Art Deco Sterling Silver Vermeil Natural Lapis Lazuli Bullet Cut Bracelet
This distinctively designed Art Deco bracelet, made during the 1930's, has special features making it stand apart from others from this time period. Natural lapis lazuli stones, a rich sea blue, have a smooth and dimensional bullet cut that juts outward from the base of the setting. The links are truly special, pillowy looking, in a way that defies the sterling metal they were made from appear almost like folded fabric. With a soft gold wash across the setting enhancing the color of the stones, this piece has a unique sophistication.
The Finer Points Excellent Condition. This piece is fresh looking and was well taken care of, the minimal amounts of wear are noticeable only on close inspection.
* The setting has a bright patina without and dents and very little surface wear.
* There is a light amount of wear and thinning to the vermeil finish however the piece still has a consistent and golden patina.
* The lapis stones are smooth and gleaming without any chipping or surface wear.
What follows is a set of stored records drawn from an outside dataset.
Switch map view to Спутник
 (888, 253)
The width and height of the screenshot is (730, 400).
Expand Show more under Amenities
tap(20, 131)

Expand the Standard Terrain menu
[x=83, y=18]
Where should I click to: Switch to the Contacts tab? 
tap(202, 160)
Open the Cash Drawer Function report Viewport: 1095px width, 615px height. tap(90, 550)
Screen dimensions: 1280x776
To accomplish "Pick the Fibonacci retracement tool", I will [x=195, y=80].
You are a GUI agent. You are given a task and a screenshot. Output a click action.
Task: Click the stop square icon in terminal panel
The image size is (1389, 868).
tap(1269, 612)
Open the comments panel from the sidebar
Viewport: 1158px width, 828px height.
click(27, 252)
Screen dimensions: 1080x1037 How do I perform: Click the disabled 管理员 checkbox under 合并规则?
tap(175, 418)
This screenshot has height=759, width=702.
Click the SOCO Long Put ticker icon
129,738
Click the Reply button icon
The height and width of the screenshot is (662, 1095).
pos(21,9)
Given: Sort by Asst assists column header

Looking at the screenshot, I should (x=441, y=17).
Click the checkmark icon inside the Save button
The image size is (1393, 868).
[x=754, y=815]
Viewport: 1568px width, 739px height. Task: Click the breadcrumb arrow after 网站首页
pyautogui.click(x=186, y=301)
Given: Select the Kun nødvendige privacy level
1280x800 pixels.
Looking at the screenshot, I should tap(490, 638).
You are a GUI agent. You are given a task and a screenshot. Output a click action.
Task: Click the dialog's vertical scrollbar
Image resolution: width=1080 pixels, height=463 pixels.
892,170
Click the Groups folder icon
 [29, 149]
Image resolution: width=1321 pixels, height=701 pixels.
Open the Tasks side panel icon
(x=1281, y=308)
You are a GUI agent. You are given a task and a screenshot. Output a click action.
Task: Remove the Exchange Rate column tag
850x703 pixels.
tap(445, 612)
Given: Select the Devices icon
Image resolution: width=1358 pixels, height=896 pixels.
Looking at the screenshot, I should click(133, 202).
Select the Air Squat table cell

* There are no other irregularities to the setting or signs of solder or repair and the piece has a firm shape.
Size 6 5/8"
Width Just under 1/2"
Mark See photo of maker mark
Clasp Secure, and original.
Weight 14 grams
Material Sterling silver (the setting tests positive), natural lapis
Collector Guide On Uncommon Pieces
Uncommon antique and vintage pieces are often highly collectable because you are not likely to find another one. While some uncommon pieces have garnered a cult following, others are so uncommon that they do not have a large fanbase. The latter type may not be considered collectables, but they are lovely, one-of-a-kind finds.
On Signed Designer Pieces
A piece of jewelry that has been signed by the designer is immediately of higher value, because it definitively places the work in their oeuvre. This gives the piece a personal history that it might not otherwise have-fixed in place, time, style, and intent. In addition, signed designer pieces indicate that a designer viewed the work as worthy enough to want his or her name to be forever associated with it. This indicates that the piece was made with a concentration on high-quality construction or perhaps trendy or progressive design.